**Extrait fourni:**
______________________________

A première vue, pourtant, rien à signaler. On le croiserait dans la rue sans le connaître, qu'on le croirait comptable ou représentant. Un quidam, en somme, dans une ville où, pourtant, l'originalité, la pointe et le profil comptent. Car Paris, c'est encore la Cour, et aux dîners, on se donne volontiers en spectacle: l'assemblée d'un soir y échange moins qu'elle n'applaudit au verbe haut, au panache, aux rumeurs qui font pouffer les convives. En quoi le candidat de la gauche est un mystère. Il n'y a rien de cela chez cet homme, dont les adversaires, au sein même de son camp, ont toujours brocardé le manque de charisme, le discours terne et terre à terre. Comparé aux pur-sang prévus pour le galop final à la Mairie de Paris (Dominique Strauss-Kahn, puis Jack Lang), cet ancien agent de publicité a tout l'air d'un cheval ordinaire égaré au Grand Prix d'Amérique.

Au PS en 1972

Rien de bien remarquable non plus dans ses premiers pas. Né à Bizerte en 1950, le jeune Delanoë est, comme son rival Séguin, un Français de Tunisie. Ce fils de géomètre, athée et militant, et d'une infirmière gagnera le Midi à l'âge de 14 ans. Domicile: Rodez. Etudes en économie à Toulouse. Une simple maîtrise d'économie et l'adhésion, en 1972, au Parti socialiste, dont il admire les figures de Daniel Mayer et François Mitterrand, lui servent de baluchon. Et puis il milite, poussé par ses copains – un mot qui compte pour ce garçon un peu solitaire –, dans le Lot. Avec tant de brio, semble-t-il, que la chance s'offre à lui: on lui propose, à 22 ans (!), de prendre la tête de la fédération de ce département. L'été suivant, il rencontre, à la fois flatté et confit, François Mitterrand à Latche.

______________________________

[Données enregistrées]
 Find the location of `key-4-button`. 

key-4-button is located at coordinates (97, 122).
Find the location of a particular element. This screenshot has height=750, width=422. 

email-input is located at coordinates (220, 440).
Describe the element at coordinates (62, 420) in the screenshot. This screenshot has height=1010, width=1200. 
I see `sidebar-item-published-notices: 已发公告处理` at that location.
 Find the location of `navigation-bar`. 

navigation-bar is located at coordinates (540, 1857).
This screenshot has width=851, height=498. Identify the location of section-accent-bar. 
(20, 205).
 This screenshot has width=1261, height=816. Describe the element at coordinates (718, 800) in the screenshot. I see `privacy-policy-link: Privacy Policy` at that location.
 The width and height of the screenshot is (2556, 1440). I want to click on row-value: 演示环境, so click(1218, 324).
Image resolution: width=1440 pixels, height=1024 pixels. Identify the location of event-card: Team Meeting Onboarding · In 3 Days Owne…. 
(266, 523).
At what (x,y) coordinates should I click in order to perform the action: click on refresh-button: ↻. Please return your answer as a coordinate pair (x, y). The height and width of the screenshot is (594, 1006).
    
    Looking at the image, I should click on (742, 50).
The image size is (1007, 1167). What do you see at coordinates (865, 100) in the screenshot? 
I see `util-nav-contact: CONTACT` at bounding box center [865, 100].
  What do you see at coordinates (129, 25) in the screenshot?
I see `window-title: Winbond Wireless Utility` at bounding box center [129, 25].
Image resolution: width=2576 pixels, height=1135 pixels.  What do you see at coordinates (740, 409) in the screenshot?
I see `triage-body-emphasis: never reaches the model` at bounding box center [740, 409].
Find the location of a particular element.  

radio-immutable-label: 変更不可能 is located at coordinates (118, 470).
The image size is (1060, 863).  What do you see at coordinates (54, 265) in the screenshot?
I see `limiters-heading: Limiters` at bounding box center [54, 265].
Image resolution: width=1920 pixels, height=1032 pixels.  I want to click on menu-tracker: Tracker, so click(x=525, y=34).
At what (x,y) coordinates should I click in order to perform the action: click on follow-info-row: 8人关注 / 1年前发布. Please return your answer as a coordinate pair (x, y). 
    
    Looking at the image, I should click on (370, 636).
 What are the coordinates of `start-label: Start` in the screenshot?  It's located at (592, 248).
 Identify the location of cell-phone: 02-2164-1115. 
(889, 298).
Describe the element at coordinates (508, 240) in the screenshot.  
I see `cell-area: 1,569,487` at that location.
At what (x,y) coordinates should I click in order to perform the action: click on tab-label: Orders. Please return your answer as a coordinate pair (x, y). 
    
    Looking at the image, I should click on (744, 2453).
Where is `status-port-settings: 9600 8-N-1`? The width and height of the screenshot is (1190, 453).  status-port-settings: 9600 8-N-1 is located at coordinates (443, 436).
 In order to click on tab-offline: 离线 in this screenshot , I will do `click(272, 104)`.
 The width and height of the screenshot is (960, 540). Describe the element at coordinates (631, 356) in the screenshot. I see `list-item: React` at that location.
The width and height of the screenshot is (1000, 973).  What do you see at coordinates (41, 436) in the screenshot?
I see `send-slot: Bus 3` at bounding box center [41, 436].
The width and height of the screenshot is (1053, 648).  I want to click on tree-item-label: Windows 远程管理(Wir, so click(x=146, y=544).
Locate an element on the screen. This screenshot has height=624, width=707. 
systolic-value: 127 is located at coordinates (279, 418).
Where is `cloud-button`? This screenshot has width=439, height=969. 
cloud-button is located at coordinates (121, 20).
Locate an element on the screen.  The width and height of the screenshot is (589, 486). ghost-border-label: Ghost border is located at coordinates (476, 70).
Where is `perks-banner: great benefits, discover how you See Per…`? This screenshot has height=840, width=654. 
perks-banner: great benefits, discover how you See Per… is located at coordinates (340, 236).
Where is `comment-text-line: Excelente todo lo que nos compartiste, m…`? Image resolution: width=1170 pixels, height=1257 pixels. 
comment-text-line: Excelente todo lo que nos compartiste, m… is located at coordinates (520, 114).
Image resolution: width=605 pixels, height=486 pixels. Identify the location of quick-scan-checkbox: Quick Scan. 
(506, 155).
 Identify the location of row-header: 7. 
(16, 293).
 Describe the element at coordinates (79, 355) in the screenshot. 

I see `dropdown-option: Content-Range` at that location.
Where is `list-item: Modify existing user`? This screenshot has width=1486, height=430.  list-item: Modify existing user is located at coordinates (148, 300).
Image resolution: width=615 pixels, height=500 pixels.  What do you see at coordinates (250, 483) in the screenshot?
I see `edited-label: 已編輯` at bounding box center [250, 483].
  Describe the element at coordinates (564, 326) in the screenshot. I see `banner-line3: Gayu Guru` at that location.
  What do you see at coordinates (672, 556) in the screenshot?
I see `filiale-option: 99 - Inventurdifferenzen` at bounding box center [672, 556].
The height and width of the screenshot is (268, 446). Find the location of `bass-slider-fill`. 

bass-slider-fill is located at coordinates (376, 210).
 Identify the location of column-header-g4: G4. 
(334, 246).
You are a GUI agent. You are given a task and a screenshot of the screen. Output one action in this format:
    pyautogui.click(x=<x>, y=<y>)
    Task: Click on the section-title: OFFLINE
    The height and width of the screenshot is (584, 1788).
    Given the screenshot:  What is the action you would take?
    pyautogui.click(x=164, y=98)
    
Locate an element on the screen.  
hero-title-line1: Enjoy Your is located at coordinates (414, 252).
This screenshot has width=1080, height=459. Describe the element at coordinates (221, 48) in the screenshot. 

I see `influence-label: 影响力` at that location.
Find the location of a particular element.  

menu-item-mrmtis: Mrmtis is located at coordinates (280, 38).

______________________________

**Consignes:**
[1] Réécrivez tout ce qui va de « Au PS en 1972 » jusqu'à « Mitterrand à Latche. » dans le portrait de Delanoë, en mettant « Millau » à la place de « Rodez ».
[2] Poursuivez le portrait de Delanoë au point où il s'arrête.
Le matériel n'a aucun rôle à jouer ici.

**Réponses par consigne:**
[1]
Au PS en 1972

Rien de bien remarquable non plus dans ses premiers pas. Né à Bizerte en 1950, le jeune Delanoë est, comme son rival Séguin, un Français de Tunisie. Ce fils de géomètre, athée et militant, et d'une infirmière gagnera le Midi à l'âge de 14 ans. Domicile: Millau. Etudes en économie à Toulouse. Une simple maîtrise d'économie et l'adhésion, en 1972, au Parti socialiste, dont il admire les figures de Daniel Mayer et François Mitterrand, lui servent de baluchon. Et puis il milite, poussé par ses copains – un mot qui compte pour ce garçon un peu solitaire –, dans le Lot. Avec tant de brio, semble-t-il, que la chance s'offre à lui: on lui propose, à 22 ans (!), de prendre la tête de la fédération de ce département. L'été suivant, il rencontre, à la fois flatté et confit, François Mitterrand à Latche.

[2]
L'avenir est tracé: Bertrand Delanoë gagne Paris. A peine engagé comme cadre en entreprise, chez Bitumes spéciaux, on l'aspire au parti. Il sera l'adjoint de Louis Mermaz au Secrétariat national chargé des entreprises. Elu conseiller de Paris aux élections de 1977, il rafle le siège de député du XVIIIe arrondissement en 1981, à 31 ans. Deux ans encore, et il est nommé à la tête des fédérations du Parti socialiste. Mais trop de succès nuit. Le jeune député, le jeune apparatchik déplaît. On le trouve arrogant, on le dit autoritaire, gueulard parfois. Le ciel s'assombrit donc: il est conspué en congrès par des militants; il voit se rétrécir ses chances aux législatives. Il lâche. Mi-octobre 1985, il quitte les instances du parti, et ne conserve que son siège au Conseil de Paris.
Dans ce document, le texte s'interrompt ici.